Without the pictures, copy the entries below word for word.

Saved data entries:
┌────────

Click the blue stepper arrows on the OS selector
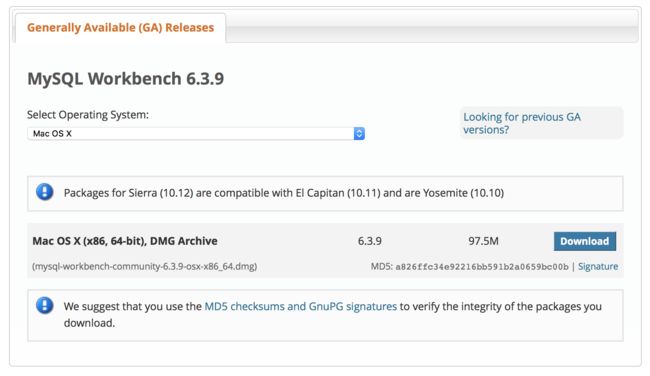The image size is (650, 376). pyautogui.click(x=359, y=133)
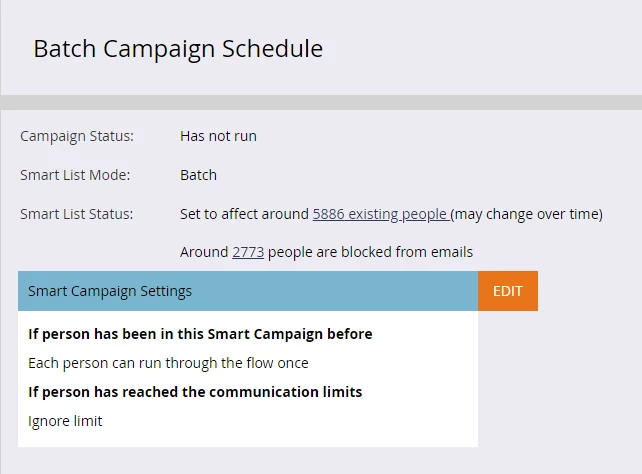Screen dimensions: 642x474
Task: Click the Campaign Status label
Action: coord(77,136)
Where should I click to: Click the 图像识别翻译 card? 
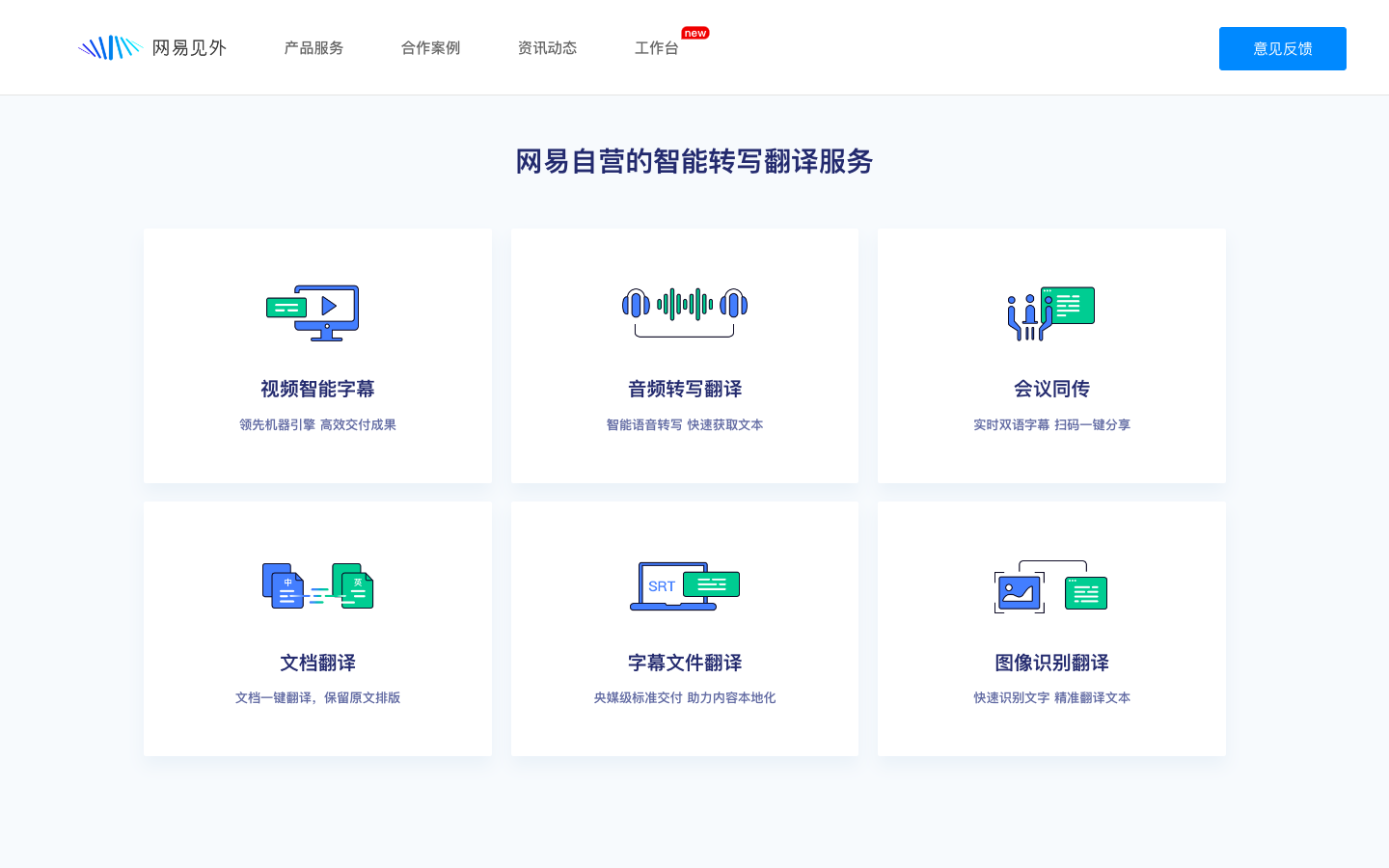[x=1051, y=628]
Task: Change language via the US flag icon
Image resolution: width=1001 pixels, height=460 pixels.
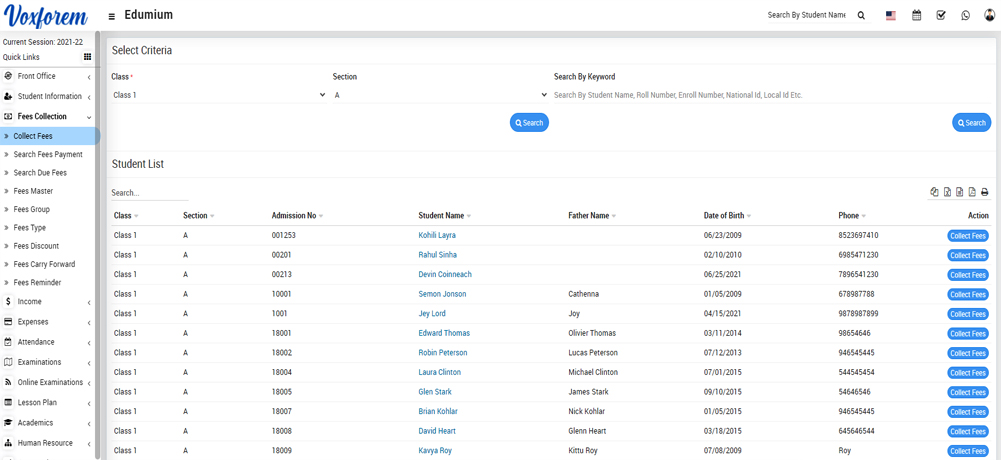Action: coord(890,15)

└────────

### [EXPECTED OUTPUT]
Click the blue stepper arrows on the OS selector
The image size is (650, 376). pyautogui.click(x=359, y=133)
Screen dimensions: 642x474
Task: Click the Campaign Status label
Action: coord(77,136)
Where should I click to: Click the 图像识别翻译 card? 
[x=1051, y=628]
Task: Change language via the US flag icon
Image resolution: width=1001 pixels, height=460 pixels.
Action: coord(890,15)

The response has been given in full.